The climate during the long glacials of the youngest period of the Earth`s history (the Quaternary) was characterized by large instability. Interstadials started with abrupt warmings, but only lasted for a maximum of ca. 3000 years and lead to a gradual cooling culminating in very cold and dry stadials. This striking asymmetric structure of the ice-age climate - known as Dansgaard-Oeschger cycles - has been puzzled the paleoclimate community for many years and no consensus has been reached as far as the underlying forcing mechanisms are concerned. A major difficulty in studying this paleoclimate phenomenon is the precise chronology of individual Dansgaard- Oeschger cycles; within the last glacial cycle alone there were at least two dozens of them. A new and promising approach to identify and date these short-lived events in sediments is the study of dripstones. Within this project dripstones from caves in the Eastern and Western Alps will be examined as previous studies by our group have demonstrated that alpine caves are excellent paleoclimate archives. The traces of past ice-age climate will detected using the stable isotopes of oxygen in the calcite of these inorganic carbonate deposits, while the precise dating relies on the radioactive decay of the trace elements uranium and thorium. The results of this research will help, among others, to significantly improve the current chronology of the important Greenland ice cores.

In this project stalagmites from selected caves in Austria and Switzerland were studied as archives of ice-age climate variability.

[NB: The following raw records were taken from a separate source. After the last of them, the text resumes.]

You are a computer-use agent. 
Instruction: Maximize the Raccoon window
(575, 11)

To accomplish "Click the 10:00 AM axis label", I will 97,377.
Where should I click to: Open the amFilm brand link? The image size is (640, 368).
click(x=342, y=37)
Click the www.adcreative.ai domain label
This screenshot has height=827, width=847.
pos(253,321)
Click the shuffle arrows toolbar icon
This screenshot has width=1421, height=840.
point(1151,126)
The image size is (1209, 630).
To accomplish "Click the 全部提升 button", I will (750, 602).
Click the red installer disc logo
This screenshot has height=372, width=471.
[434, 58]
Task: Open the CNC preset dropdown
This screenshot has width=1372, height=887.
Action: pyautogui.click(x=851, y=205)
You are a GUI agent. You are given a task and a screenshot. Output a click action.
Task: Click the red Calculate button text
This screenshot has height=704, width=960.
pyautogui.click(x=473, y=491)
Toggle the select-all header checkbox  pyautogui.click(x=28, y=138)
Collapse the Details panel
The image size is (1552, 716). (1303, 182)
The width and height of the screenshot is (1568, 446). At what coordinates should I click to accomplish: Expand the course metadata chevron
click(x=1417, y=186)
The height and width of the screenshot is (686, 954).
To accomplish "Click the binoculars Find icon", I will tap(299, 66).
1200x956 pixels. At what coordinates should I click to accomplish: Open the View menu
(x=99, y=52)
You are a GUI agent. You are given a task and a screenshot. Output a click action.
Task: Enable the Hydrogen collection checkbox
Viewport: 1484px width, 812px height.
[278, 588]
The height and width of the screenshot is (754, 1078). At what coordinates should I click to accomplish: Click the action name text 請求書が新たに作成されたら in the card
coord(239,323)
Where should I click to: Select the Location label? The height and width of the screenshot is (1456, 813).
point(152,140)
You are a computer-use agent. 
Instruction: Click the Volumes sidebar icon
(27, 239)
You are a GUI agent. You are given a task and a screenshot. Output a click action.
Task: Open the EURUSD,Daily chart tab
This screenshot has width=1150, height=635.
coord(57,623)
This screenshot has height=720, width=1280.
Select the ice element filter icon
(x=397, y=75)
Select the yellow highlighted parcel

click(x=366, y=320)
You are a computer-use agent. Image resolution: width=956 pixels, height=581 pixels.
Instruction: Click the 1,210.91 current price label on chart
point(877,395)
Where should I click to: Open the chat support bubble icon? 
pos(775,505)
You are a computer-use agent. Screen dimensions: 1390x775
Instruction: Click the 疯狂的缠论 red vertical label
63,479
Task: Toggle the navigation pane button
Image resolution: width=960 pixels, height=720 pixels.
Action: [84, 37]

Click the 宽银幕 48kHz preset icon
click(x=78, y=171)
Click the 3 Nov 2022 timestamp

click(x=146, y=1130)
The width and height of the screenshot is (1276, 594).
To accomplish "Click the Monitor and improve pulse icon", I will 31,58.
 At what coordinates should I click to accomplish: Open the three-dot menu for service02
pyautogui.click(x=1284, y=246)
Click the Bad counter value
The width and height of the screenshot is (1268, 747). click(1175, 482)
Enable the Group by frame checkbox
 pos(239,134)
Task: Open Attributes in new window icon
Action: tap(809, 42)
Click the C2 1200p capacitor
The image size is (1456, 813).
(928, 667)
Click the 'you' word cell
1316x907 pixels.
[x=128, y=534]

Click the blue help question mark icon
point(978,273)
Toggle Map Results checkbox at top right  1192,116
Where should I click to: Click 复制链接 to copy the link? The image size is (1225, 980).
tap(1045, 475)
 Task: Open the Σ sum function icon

Rapid and drastic climate changes during the last glacial period (so-called Dansgaard-Oeschger cycles) were identified based on the isotopic composition of the oxygen atom in the dripstone calcite, analyzed at high resolution along the extension axis. These changes were compared to the same climate signals as recorded in the deep ice of Greenland. The high similarity of the isotope curve from Greenland - meanwhile an icon of climate change - with the curve from the Alpine region underscores the close climatic relationship between these two regions. In this project the age and growth dynamics of stalagmites were determined at high precision and a robust age scale of these glacial climate transitions was established. The precise timing, rate and pattern of these past drastic climate transitions could be determined with high quality. This work was done in collaboration with the word-famous age dating laboratory at the University of Minnesota in Minneapolis, USA. A composite, albeit incomplete, climate curve was established which for the first time and reveals the true dimension of climate fluctuations in the Alps between 118,000 and 64,000 years before present. This curve may serve as valuable reference for a future improved chronology of the Greenland ice cores.